* **Task goal**: Would it be possible to output exactly, and only, the lines below from the one holding "Given: Visit the StudioPress brand link" to the last line, both included, with every picture left out?

Records for this exercise Start Marker

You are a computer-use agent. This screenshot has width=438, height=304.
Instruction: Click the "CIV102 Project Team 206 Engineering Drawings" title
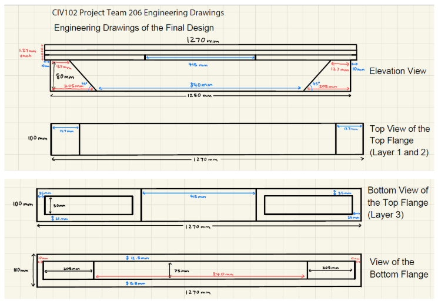[x=138, y=12]
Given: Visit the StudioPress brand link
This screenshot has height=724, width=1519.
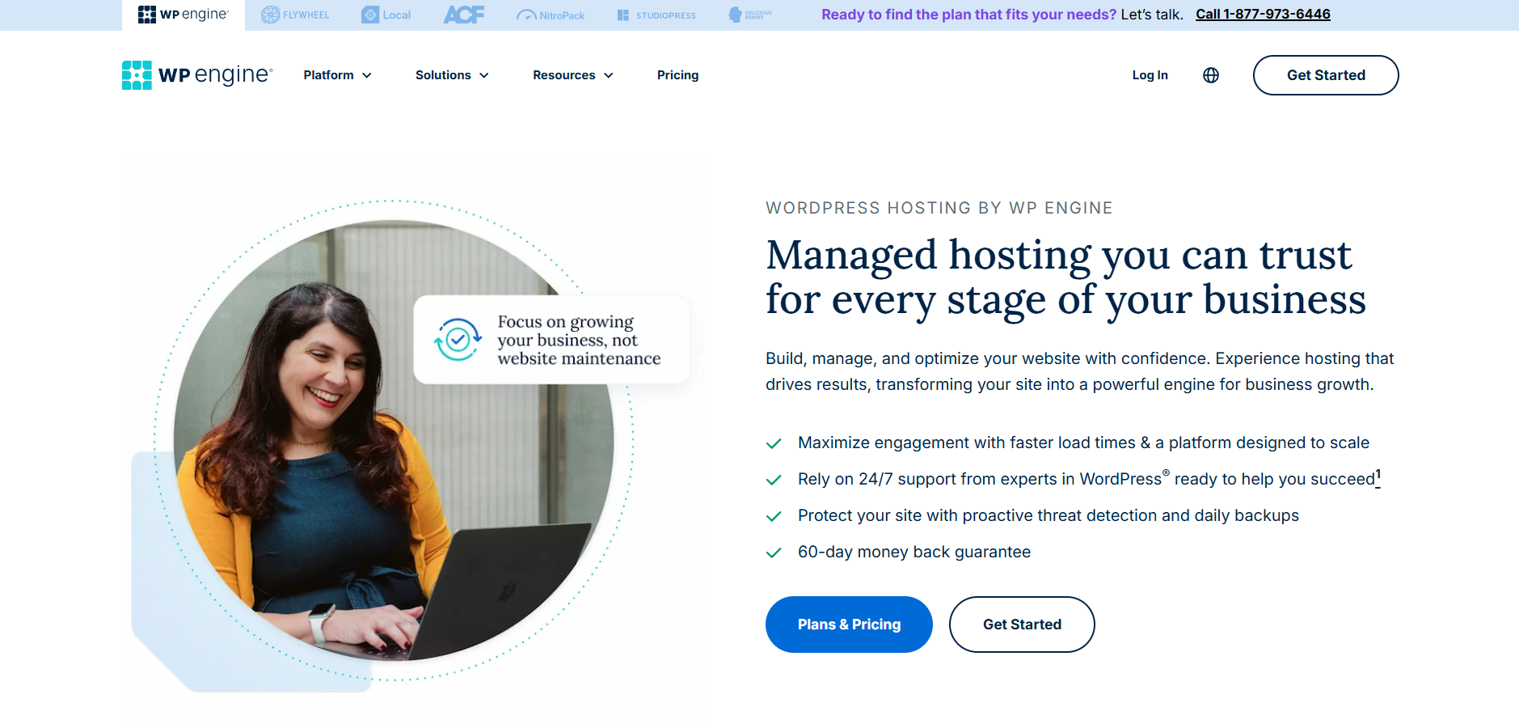Looking at the screenshot, I should (656, 15).
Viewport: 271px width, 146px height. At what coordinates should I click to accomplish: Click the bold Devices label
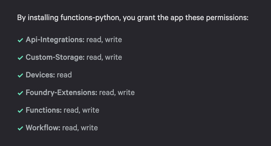click(x=40, y=75)
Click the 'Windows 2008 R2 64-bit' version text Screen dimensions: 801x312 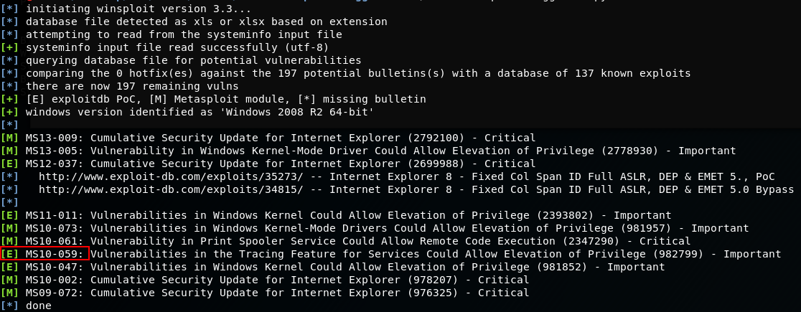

Records for this exercise End Marker

* **Result of the task**:
Given: Visit the StudioPress brand link
This screenshot has height=724, width=1519.
Looking at the screenshot, I should (656, 15).
Viewport: 271px width, 146px height. At what coordinates should I click to accomplish: Click the bold Devices label
click(x=40, y=75)
Click the 'Windows 2008 R2 64-bit' version text Screen dimensions: 801x312 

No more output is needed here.